• Dataset content:
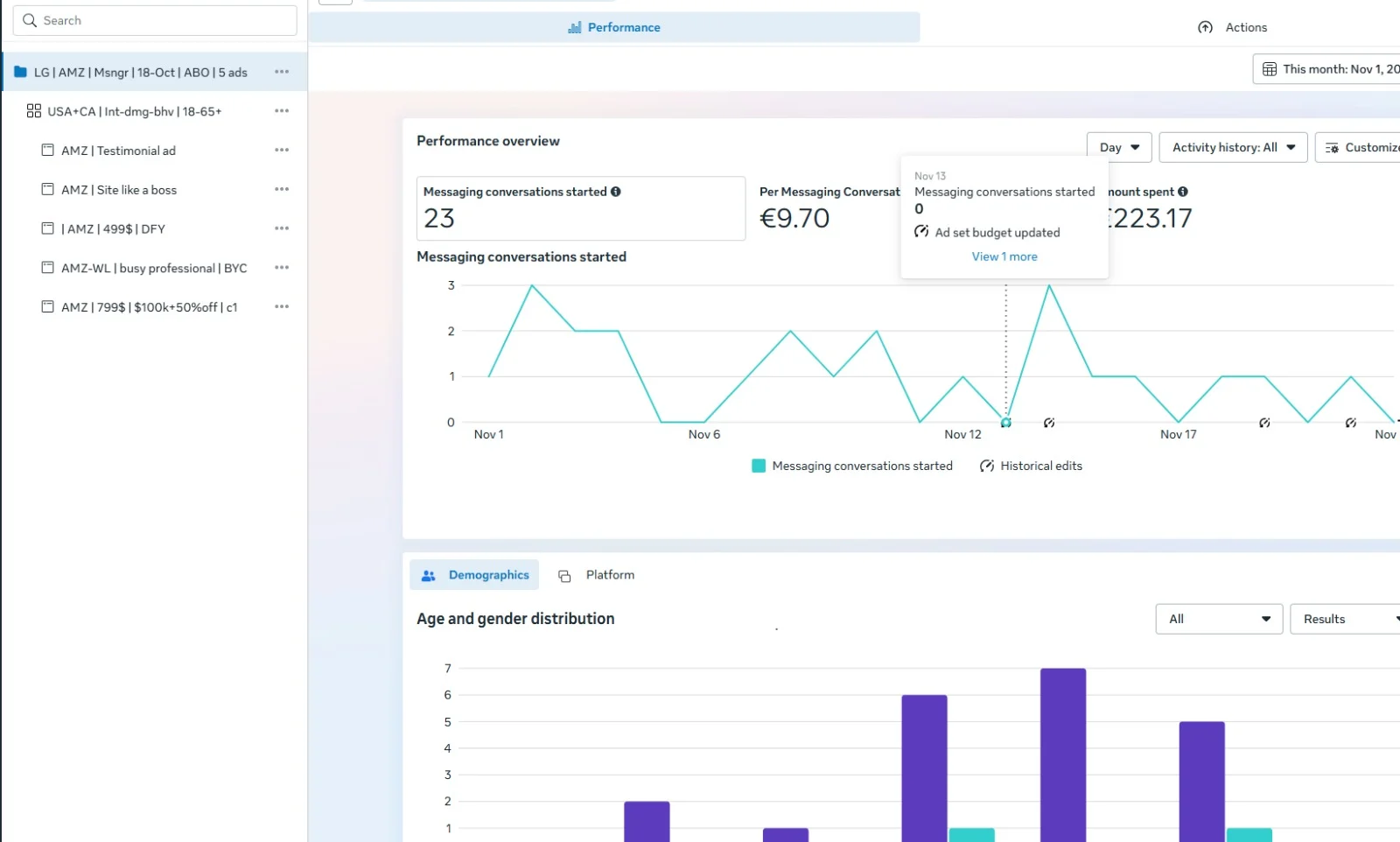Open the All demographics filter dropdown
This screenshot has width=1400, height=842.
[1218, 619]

--

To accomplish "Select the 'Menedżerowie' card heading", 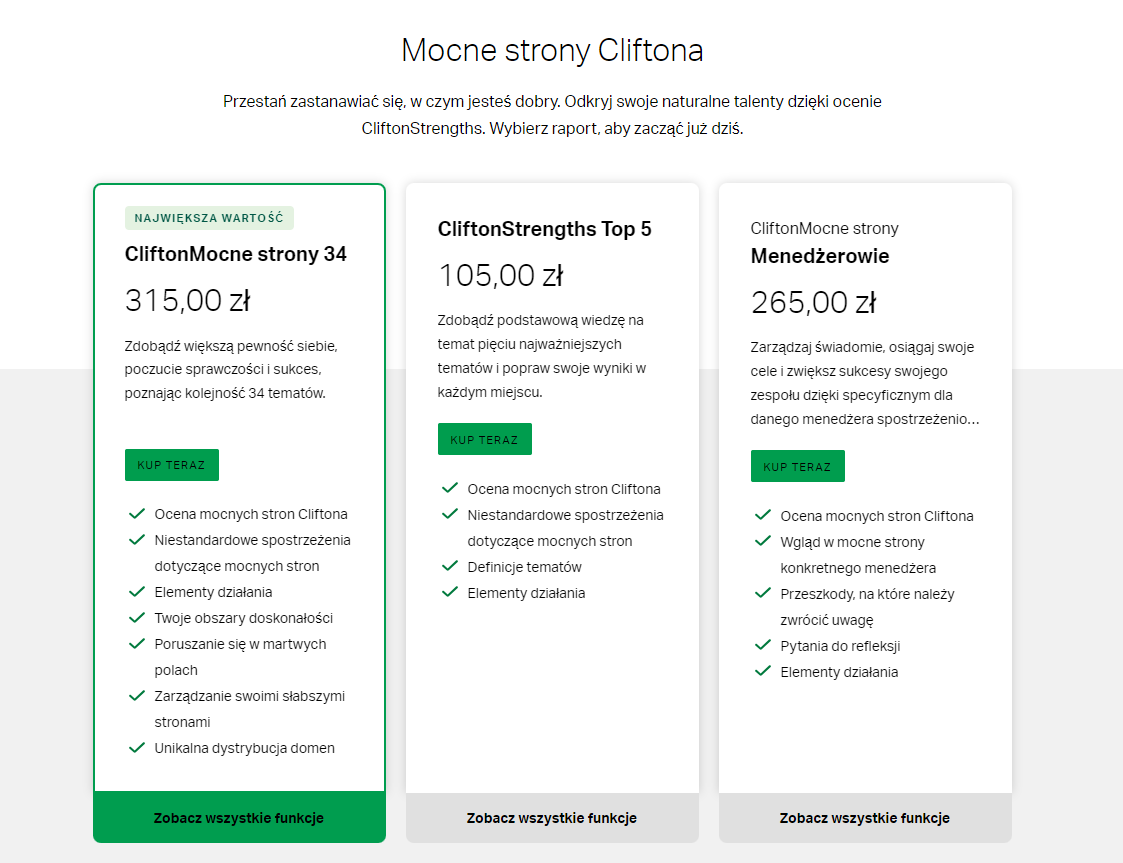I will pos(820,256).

* * *

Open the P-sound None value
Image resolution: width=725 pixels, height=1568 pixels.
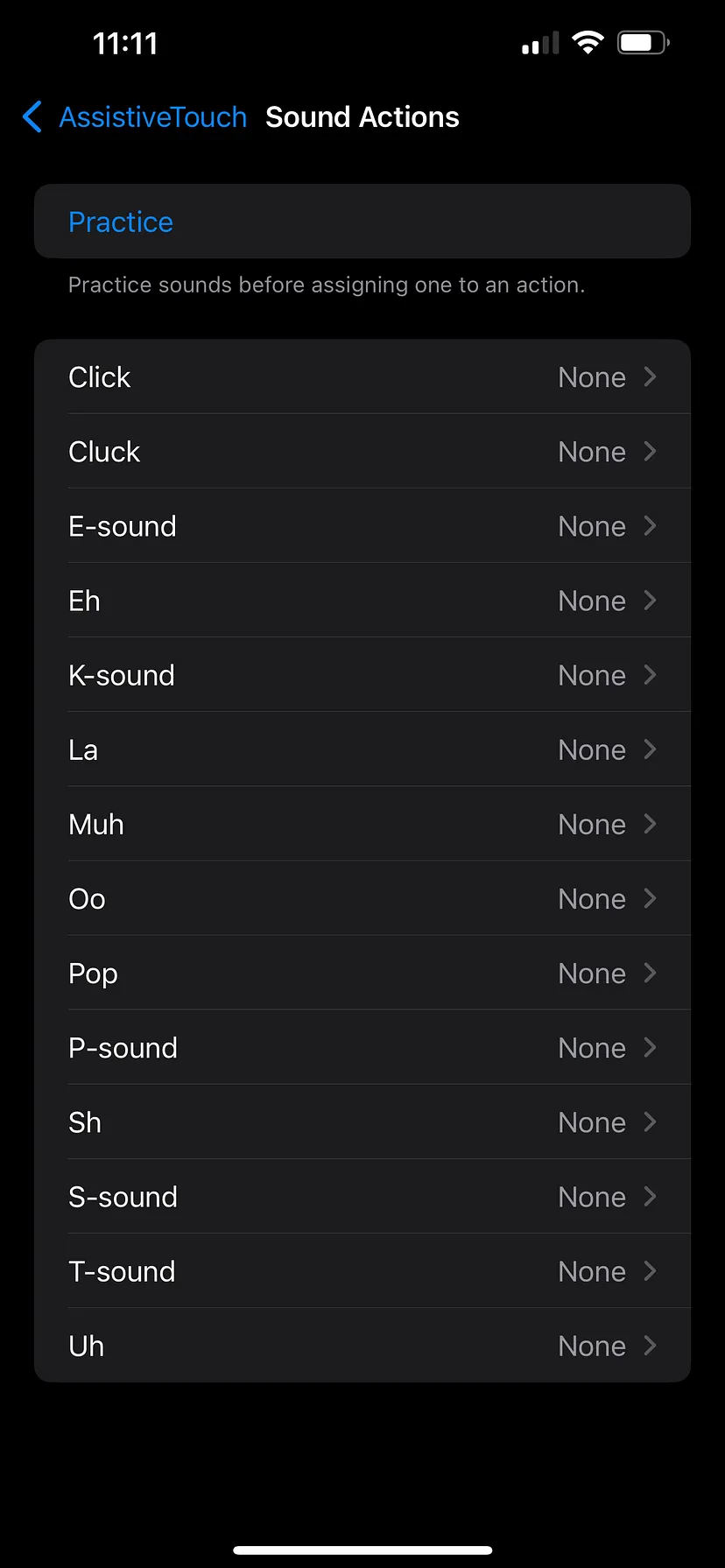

• What you should do:
In the entries above, please find the line with "Open the P-sound None value" and the line with "Image resolution: width=725", then write out exactly those two lines and every line between them, and nothing more.

• Exercise result:
Open the P-sound None value
Image resolution: width=725 pixels, height=1568 pixels.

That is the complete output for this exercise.